Gayb “gözle görülmeyen; akıl, beş duyu vb. beşerî bilgi vasıtalarıyla bilinemeyen varlıklar, ilişkiler ve oluşlar” dır. Allah, vahiy, kader, yaratılış, ruh, kıyametin zamanı, kabir hayatı, yeniden dirilme, mahşerde toplanma, sırat, terazi, cennet, cehennem... hep gayb âlemine dahildir. Bunlar hakkında bilgi alınabilecek kaynak, vahiydir. Gayb, her ne kadar duyular yoluyla algılanıp deney ve gözlem konusu olmadığı için insan aklı ile bilinemez ise de, vahyin yardımı ile aklın anlayabileceği bir duruma getirilebilir. Bu nedenle gayb bilgisi, aklî değil, ancak ma’kûldür. Bu durumda gaybın iki özelliğini ortaya koyabiliriz: (a) Akıl ile keşfedilemez, ama (b) Akıl ile anlaşılabilir. Akıl ise, ancak vahyin ve Hz. Muhammed (sav)’in haber verdiği bilgiler üzerine tefekkür yoluyla açıklamalar getirebilir. İşte Yüce Allah’ın varlığı da duyularımız ötesindedir. Fakat O’nun varlığını, eserlerine bakmak ve aklımızı kullanmak suretiyle idrak edebiliriz. İslam dinî duyu-ötesi âlemle irtibat kurup onlardan haber verebilmeyi vahye; işleyen tabiat kurallarının devre-dışı bırakıldığı olağanüstü işlerin yapılmasını ise mu’cizeye tahsis etmiş ve bunların her ikisini de peygamberliğin özelliklerinden saymıştır.

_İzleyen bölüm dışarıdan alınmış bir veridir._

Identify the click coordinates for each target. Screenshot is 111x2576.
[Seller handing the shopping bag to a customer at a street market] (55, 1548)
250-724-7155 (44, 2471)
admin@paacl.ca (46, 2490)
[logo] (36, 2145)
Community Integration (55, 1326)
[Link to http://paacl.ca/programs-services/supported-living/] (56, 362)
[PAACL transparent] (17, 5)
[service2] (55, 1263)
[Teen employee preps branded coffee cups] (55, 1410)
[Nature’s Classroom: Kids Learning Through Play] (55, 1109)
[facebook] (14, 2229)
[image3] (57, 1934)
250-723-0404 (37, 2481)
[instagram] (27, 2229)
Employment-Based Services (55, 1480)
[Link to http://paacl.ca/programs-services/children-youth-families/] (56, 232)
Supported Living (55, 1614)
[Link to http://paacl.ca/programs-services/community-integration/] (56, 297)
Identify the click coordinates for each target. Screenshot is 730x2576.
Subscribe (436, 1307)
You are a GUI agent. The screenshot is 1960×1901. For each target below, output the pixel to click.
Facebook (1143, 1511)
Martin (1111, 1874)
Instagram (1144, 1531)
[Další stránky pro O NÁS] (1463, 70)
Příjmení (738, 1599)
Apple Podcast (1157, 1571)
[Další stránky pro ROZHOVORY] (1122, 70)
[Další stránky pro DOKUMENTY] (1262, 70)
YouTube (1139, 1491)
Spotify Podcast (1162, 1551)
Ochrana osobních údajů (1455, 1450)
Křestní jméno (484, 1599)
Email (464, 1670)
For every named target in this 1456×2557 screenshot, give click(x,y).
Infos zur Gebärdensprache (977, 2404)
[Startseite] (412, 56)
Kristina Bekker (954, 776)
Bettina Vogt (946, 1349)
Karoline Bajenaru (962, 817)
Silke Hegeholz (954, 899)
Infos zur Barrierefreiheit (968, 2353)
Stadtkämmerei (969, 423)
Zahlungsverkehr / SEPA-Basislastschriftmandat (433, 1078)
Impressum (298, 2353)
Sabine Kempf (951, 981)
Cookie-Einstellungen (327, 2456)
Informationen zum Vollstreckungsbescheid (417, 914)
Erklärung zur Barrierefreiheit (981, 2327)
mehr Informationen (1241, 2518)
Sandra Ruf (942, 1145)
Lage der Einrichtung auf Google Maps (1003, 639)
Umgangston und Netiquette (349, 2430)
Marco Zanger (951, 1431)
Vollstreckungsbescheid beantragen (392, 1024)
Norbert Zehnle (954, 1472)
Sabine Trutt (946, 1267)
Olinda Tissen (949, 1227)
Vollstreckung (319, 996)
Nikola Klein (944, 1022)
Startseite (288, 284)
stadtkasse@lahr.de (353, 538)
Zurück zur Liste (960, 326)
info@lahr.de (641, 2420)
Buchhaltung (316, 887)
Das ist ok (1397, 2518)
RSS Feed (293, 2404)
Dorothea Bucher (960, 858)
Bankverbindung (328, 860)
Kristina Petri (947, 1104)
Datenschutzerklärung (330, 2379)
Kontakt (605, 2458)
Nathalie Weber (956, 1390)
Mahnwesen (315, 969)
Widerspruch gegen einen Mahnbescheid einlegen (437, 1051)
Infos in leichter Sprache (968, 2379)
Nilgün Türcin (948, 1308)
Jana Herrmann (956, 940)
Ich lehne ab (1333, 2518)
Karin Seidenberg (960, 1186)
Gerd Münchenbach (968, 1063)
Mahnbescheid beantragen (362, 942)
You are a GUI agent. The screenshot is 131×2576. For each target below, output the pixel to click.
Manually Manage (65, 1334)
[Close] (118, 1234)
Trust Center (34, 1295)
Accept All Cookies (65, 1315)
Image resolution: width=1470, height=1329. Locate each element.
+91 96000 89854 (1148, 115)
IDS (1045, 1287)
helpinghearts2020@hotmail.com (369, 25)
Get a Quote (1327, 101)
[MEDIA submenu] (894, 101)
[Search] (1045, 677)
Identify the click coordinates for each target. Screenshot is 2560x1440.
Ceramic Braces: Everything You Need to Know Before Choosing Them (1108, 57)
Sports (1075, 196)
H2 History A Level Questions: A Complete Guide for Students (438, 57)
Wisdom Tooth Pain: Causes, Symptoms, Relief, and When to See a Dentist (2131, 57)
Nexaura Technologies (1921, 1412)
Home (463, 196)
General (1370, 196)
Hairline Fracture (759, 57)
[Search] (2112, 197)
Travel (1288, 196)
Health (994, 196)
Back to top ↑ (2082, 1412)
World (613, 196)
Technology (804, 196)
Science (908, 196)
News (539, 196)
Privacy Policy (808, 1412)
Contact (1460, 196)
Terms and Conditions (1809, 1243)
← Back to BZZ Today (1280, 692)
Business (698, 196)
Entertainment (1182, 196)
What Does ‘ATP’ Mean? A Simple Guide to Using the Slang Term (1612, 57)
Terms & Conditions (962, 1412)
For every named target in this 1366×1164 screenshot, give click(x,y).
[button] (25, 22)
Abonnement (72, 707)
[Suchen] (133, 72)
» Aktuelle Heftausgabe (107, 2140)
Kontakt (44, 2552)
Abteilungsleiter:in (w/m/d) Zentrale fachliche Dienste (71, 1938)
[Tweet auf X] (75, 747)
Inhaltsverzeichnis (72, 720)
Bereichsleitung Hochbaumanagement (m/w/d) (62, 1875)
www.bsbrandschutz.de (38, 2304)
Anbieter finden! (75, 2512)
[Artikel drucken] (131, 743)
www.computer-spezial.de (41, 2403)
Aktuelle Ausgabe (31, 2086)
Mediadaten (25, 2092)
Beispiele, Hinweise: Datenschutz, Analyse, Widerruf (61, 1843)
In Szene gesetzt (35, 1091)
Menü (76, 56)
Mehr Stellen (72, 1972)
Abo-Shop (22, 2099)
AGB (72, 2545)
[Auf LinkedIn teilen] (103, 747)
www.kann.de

Yüce Allah’ın görülmesine gelince: Görme, görülebilir ışınların verdiği uyarıların algılanmasını sağlayan duyu işlemidir. Bu işlemi duyu organlarımızdan birisi olan “göz”le gerçekleştiriyoruz. Bir varlığı görebilmek için sağlıklı bir görme organı yanında, varlığın belirli bir dalga boyunda olması ve görülebilir ışın yayması gerekir. Bu şartlardan birisi olmadığı takdirde görme işlemi gerçekleşemez; ama bu, o varlığın bulunmadığı anlamına gelmez. Söz gelimi, yapılan araştırmalarda insan gözünün fizik dünyadaki ışınların ancak %2,5’i kadarını görebildiği tespit edilmiştir. Kaldı ki insanoğlu, henüz âlemin sınırlarını bile keşfetmiş değildir. Bu yüzden onun en hassas güçlü aletler yardımıyla bile algılayamayacağı bir yerde ve boyutta başka varlıkların bulunmadığını söyleyebilmesini gerektirecek hiçbir somut kanıt yoktur.